After the Supreme Court ruled on June 4 that 10 children born to Filipino women had the right to be granted Japanese nationality, every media outlet in the country called the verdict “epoch-making” because the court declared a provision of the Nationality Law unconstitutional.
The fathers of the 10 plaintiffs, all of whom live in Japan, are Japanese men who acknowledged their paternity but are not married to the mothers. The Nationality Law says that a child born to a non-Japanese mother and a Japanese father who aren’t married to each other can only be granted Japanese nationality if the father acknowledges paternity before the child’s birth. The Supreme Court ruled that this provision violates Article 14 of the Constitution, which guarantees equality under the law, since the Nationality Law also states that an out-of-wedlock child who is acknowledged by the father after birth can be granted Japanese nationality if the father and the mother subsequently marry. That means the only difference with regard to granting nationality is the married status of the parents. Such a condition constitutes unequal treatment.
An article in last week’s Shukan Asahi predicted 100,000 new Japanese nationals as a result of the verdict.
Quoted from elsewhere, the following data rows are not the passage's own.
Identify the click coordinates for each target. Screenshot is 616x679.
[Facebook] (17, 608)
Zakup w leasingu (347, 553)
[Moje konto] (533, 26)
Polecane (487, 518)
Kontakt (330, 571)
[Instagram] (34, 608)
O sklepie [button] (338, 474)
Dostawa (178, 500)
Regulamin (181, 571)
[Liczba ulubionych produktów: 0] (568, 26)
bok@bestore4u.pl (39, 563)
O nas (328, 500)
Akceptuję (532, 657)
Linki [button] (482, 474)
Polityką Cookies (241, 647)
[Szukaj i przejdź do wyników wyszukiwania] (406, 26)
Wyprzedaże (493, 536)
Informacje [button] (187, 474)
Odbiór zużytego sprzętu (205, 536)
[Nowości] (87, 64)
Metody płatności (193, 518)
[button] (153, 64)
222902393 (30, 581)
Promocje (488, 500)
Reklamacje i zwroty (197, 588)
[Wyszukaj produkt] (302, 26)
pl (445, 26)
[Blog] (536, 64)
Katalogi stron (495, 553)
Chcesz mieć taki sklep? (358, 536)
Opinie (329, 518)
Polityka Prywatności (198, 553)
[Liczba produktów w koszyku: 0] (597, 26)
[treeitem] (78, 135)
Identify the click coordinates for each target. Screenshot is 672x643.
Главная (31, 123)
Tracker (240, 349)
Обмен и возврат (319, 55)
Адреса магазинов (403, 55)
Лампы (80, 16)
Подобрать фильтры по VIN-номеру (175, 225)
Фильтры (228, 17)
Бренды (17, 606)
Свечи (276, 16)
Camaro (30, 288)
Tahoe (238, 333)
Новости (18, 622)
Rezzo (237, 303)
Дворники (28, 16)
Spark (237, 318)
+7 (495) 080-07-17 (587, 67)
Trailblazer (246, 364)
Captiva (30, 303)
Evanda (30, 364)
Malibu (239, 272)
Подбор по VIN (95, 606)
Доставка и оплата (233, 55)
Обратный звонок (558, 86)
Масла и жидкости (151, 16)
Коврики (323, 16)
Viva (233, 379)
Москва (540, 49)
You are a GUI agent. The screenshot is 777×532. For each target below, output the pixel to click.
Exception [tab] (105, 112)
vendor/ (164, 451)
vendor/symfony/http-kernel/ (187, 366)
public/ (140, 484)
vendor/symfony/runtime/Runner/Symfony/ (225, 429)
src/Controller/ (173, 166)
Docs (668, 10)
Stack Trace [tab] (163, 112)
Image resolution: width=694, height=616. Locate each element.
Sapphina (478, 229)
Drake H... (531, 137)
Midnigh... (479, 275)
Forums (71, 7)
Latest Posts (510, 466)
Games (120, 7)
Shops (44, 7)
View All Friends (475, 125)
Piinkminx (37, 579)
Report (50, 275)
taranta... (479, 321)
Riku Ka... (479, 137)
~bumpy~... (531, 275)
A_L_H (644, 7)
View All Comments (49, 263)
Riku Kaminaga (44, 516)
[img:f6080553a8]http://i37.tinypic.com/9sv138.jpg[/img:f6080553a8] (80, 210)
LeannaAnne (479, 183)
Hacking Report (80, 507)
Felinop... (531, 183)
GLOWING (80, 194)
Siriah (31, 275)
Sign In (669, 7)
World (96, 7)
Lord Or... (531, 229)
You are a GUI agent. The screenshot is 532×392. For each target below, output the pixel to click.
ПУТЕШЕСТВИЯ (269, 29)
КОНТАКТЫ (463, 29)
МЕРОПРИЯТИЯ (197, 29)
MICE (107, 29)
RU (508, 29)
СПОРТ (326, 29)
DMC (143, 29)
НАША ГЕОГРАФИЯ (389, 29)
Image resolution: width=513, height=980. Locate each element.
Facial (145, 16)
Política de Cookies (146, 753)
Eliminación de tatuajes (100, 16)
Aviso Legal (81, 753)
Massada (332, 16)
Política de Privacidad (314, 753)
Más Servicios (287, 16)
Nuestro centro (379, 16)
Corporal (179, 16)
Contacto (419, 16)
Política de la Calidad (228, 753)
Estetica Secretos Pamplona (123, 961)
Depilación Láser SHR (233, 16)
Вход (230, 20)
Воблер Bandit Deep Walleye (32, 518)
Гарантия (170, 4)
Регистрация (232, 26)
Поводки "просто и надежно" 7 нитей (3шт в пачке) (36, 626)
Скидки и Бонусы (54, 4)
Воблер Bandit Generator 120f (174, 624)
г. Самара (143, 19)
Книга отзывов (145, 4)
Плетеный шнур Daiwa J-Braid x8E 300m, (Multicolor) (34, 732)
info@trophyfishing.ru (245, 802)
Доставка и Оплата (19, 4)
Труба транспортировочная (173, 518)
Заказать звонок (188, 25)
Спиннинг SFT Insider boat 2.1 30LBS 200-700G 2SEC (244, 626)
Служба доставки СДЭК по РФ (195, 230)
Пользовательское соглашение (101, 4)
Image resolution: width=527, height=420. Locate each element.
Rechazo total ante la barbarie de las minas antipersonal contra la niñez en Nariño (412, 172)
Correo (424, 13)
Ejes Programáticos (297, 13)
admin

Many of these potential Japanese already live in Japan, but as many, if not more, reside overseas. Tokyo Shimbun reported that “tens of thousands” of children fathered by Japanese men live in the Philippines alone, and if these fathers officially acknowledge their paternity, the children could legally move to Japan along with their mothers and other close relations.
However, the ruling also has legal ramifications for some children who are already Japanese. A longer analysis of the case that appeared in the Mainichi Shimbun pointed out that even after they gain Japanese nationality, the 10 plaintiffs will still be considered “out-of- wedlock children” and therefore will be subject to discrimination just like other Japanese children whose illegitimacy is indicated in their family registers.
The discrimination mostly has to do with inheritance. The Civil Code states that an illegitimate child of a head of household is entitled to only half the inheritance of a legitimate child. For years the United Nations Human Rights Commission has been pressuring Japan to change this law and otherwise stop distinguishing between legitimate and illegitimate children. A Waseda University professor told the Mainichi that he believes the Supreme Court’s verdict will finally lead to a frank discussion about illegitimacy and a change in the law with regard to inheritance. If the Nationality Law is unconstitutional because it discriminates between children of married couples and children of unmarried couples, then wouldn’t that mean the inheritance provision is also unconstitutional? As long ago as 1996, an advisory panel set up by the Justice Ministry recommended that the inheritance distinction be scrapped, but no relevant bill has ever made it to the discussion stage in the Diet.
Maybe that’s because the nature of the problem is more bureaucratic than legal owing to the structure of the family register, in which offspring are described in terms of succession — first son, second son, first daughter, etc. Children born out of wedlock are simply listed as male or female, thus indicating their illegitimacy. Even if the inheritance provision is changed, illegitimacy would still be apparent in the family register. In 2004 the Justice Ministry began allowing local governments to indicate out-of-wedlock children with terms of succession, thus blurring the difference between them and their “legitimate” counterparts, but it doesn’t erase the distinction, which is obvious to anyone who knows how to read the document.
Illegitimacy is even more of a problem in the case of a 27-year-old woman from Hyogo Prefecture who gave birth to a boy on May 29. Until last week the baby was technically illegitimate even though the woman and the father of the baby held a wedding ceremony last year. But the couple was not considered legally married because the wife does not have a family register. When she was born, her mother had recently divorced. According to the Family Registry Law, any child born to a woman less than 300 days after her divorce is considered to be the child of the previous husband, and the daughter’s birth occurred before the 300-day mark. But the ex-husband was not the real father, and so the mother didn’t register her daughter. In Japan, if you don’t have a family register, for all intents and purposes you don’t exist. The 300-day law has been a topic of contention for years, but despite plans to scrap it, it still stands.
However, last Wednesday, the pertinent local government office made an exception in the new baby’s case and registered his name in the father’s family register after accepting a marriage report from the couple. It was the first time ever that a child born to a mother without a family register was allowed to be entered in the father’s.
There are many other Japanese who for one reason or another do not have family registers, which means they cannot legally marry, obtain passports or vote. In most cases they cannot receive public services, such as free education, but because these cases are “exceptional,” solutions such as the one in Hyogo have to be makeshift. It’s pretty much up to the local government. The bureaucracy and the ruling coalition don’t want to change the family-register system, and since the annual number of out-of-wedlock births to Japanese mothers has doubled in the last decade, the issue of whether or not illegitimate children receive equal treatment under the law will likely become even more complicated.